Secondary structures of synthetic peptides corresponding to the first membrane-contact portion of normal band 3 and its deletion mutant (Southeast Asian ovalocytosis).

The conformations of synthetic peptides corresponding to the first membrane-contact portion from Tyr390 to Lys430 of band 3 (band 3-1a) and the counterpart portion of South-East Asian ovalocytosis (SAO) band 3 (band 3-1b) in lipid bilayers were examined by means of circular dichroism (CD), Fourier transform infrared (FTIR) spectroscopy as well as a proteolytic digestion method. The CD and FTIR studies showed that band 3-1a and band 3-1b in a membrane lipid bilayer cannot assume an alpha-helix rich structure but instead assume a beta-structure rich conformation. The proteolytic digestion experiments demonstrated that the cleavage sites of Tyr392 and Phe423 were common to both the model and erythrocyte membranes. Taken together with our previous work, which indicated that the first membrane-contact portion was the portion embedded in the erythrocyte membrane without tight lipid-peptide interactions [Hamasaki et al. (1997) J. Biochem. 122, 577-585], we imply herein that the first membrane-contact portion of band 3 by itself can not assume the ordinary alpha-helix conformation in the membrane lipid bilayers.
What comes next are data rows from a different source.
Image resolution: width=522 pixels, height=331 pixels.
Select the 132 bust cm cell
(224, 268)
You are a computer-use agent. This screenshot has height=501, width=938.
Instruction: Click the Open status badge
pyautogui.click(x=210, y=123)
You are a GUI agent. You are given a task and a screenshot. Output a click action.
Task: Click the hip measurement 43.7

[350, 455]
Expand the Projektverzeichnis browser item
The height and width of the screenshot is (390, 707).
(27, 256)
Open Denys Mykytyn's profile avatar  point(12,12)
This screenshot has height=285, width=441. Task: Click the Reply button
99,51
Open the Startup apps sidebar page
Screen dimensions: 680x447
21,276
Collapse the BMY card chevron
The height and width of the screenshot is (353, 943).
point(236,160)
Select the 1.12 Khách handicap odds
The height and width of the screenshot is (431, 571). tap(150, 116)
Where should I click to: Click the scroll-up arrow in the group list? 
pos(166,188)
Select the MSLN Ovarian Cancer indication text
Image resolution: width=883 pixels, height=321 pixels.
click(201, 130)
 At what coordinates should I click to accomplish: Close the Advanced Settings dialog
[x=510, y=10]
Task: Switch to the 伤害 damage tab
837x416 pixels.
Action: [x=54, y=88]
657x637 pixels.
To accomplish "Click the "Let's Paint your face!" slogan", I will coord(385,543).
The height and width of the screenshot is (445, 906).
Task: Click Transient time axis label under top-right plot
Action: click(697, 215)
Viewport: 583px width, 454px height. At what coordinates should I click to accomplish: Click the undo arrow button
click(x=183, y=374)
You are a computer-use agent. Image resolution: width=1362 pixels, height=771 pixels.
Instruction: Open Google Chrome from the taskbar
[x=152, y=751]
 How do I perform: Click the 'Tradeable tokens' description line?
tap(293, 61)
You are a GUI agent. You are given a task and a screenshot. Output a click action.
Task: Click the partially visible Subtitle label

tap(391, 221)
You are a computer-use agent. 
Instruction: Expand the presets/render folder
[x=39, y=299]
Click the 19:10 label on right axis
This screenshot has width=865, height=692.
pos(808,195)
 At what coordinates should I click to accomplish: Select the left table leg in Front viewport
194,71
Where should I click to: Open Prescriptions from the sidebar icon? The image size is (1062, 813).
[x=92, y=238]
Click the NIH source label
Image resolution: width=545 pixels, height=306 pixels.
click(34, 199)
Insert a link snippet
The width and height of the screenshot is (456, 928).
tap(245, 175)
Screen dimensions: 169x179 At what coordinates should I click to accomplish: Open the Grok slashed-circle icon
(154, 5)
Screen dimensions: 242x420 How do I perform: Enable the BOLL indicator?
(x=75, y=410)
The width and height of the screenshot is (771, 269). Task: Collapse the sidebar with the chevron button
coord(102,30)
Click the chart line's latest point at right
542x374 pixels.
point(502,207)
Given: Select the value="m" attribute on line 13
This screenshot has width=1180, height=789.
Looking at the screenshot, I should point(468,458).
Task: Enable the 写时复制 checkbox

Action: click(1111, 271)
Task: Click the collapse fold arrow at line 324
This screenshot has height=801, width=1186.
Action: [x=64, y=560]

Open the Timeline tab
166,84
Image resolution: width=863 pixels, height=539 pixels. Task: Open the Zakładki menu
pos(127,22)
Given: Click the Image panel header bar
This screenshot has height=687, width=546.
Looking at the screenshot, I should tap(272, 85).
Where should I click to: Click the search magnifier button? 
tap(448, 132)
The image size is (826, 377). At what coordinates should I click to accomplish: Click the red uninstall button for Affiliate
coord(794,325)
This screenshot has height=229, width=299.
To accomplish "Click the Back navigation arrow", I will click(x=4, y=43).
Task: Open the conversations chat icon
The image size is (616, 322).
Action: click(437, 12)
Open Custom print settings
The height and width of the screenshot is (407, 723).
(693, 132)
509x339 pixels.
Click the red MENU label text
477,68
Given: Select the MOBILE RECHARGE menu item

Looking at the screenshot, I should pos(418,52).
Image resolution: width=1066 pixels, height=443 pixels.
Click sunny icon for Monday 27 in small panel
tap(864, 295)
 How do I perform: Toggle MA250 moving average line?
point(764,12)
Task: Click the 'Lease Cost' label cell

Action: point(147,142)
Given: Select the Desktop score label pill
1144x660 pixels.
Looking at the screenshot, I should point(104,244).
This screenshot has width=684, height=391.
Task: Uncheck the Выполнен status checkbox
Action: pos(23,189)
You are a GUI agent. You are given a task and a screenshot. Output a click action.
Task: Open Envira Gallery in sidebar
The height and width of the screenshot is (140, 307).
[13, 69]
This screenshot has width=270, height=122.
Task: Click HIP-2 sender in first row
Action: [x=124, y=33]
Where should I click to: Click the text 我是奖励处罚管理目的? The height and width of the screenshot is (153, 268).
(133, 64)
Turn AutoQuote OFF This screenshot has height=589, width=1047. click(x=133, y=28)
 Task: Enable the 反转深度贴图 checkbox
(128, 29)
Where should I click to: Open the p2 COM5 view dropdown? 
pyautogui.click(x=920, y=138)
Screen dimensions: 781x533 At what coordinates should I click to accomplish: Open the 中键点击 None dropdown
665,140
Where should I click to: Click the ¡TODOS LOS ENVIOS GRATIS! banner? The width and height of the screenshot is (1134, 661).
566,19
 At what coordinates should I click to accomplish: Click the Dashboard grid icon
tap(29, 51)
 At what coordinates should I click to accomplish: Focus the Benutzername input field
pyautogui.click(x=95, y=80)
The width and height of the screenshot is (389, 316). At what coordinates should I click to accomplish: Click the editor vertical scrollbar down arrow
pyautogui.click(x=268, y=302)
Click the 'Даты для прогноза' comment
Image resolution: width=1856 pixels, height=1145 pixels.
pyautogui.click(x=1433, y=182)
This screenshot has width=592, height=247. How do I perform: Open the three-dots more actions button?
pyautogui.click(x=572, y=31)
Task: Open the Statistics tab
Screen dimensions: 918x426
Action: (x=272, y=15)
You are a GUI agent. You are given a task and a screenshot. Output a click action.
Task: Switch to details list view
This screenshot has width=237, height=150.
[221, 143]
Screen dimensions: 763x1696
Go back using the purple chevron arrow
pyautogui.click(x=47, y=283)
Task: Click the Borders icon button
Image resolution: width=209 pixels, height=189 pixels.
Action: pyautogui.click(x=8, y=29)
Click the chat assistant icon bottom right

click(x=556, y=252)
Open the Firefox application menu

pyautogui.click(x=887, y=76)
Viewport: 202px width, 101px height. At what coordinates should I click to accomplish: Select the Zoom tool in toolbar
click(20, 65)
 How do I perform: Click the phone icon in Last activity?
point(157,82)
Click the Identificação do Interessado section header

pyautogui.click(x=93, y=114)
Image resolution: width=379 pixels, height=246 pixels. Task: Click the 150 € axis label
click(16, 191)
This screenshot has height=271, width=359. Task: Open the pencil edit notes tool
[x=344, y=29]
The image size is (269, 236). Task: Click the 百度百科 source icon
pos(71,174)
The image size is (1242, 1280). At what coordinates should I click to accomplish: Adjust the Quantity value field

A proteinase-resistant portion, from Ser402 to Phe423, was observed when liposomes containing band 3-1a were digested with proteinase K, while no proteinase-resistant core portion was found in the case of band 3-1b (DeltaAla400-Ala408). This suggests the crucial role of the deleted portion, from Ala400 to Ala408, in the interaction of the first membrane-contact portion of band 3 with a membrane lipid bilayer.